The Association of British Insurers has placed a moratorium on genetic testing until 2014, with a revision due in 2011, the only exception being the Huntington’s predictive test whereby companies can demand test results for life policies worth more than £500,000 and health cover above £300,000. Privacy campaigners and some scientists have called for this to be hardened into legislation along the lines of the Genetic Information Nondiscrimination Act passed by the US in 2008. One issue that the Government response did not address was the committee’s recommendation that Government should negotiate with the ABI a new clause in the code of practice, moratorium and concordat on genetic testing and insurance that prevents insurers asking for the results of genetic tests which were carried out while the moratorium was in place. The committee said,

“we accept that action needs be taken to address a concern that the “sunset clause” of the insurance moratorium may deter individuals from taking genetic tests for fear of not being able to purchase adequate insurance cover after 2014”.
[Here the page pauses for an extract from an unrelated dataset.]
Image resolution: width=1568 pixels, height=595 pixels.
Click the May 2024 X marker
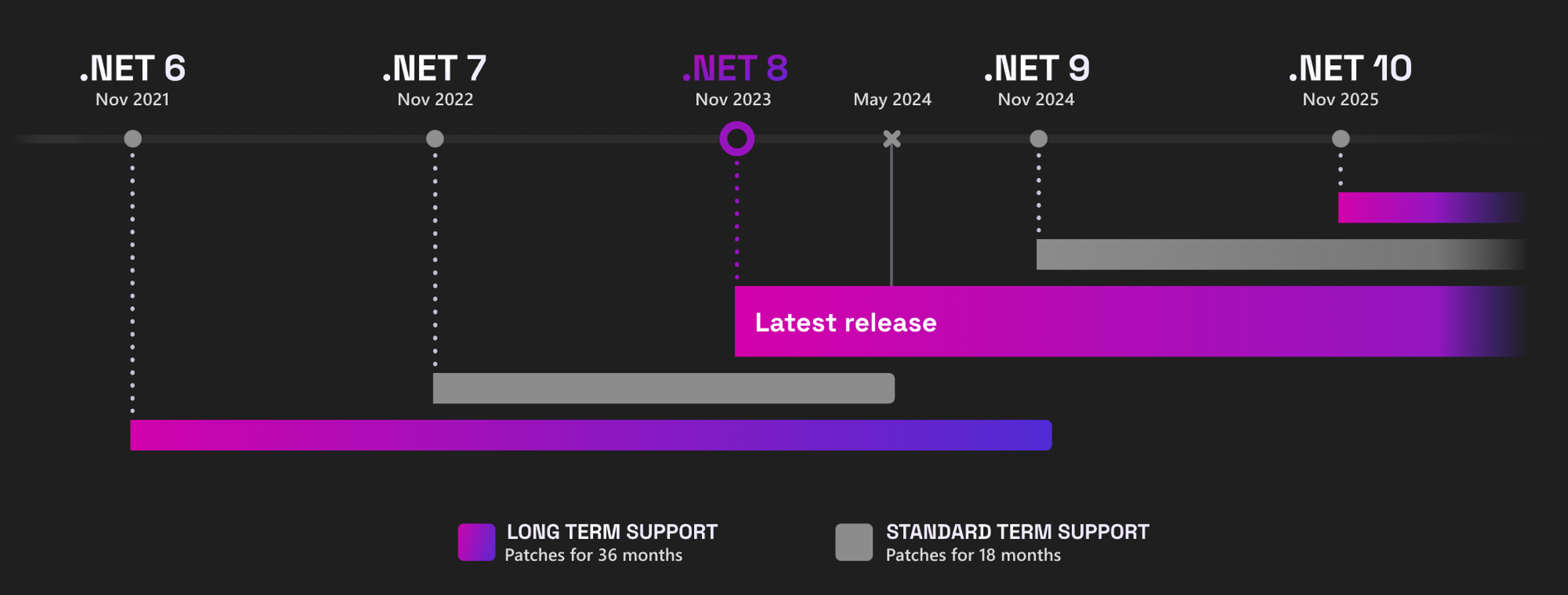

Some insurers have suggested that customers who take personal DNA tests may pay lower premiums because the results encourage a healthier lifestyle and that people who take genetic screening are likely to act on the results and therefore present a much better risk profile. Insurers may reflect this in premiums regardless of whether results are disclosed.

Currently, genetic susceptibility has reached a stage where only careful experimentation will provide the information needed to show whether testing should become part of the accepted standard of care. There is a danger of widespread testing without sufficient background information and the development of a market where products are not related to public health priorities and without benefit to the individuals and populations in greatest need.

In conclusion, having successfully managed to cut my speech from 28 minutes to l4—and now to 10—I thank the many experts and organisations who gave evidence to this fascinating inquiry. I think that it has made a significant contribution to improved health in the future. I hope that my noble friend will be able to indicate how this can be taken forward.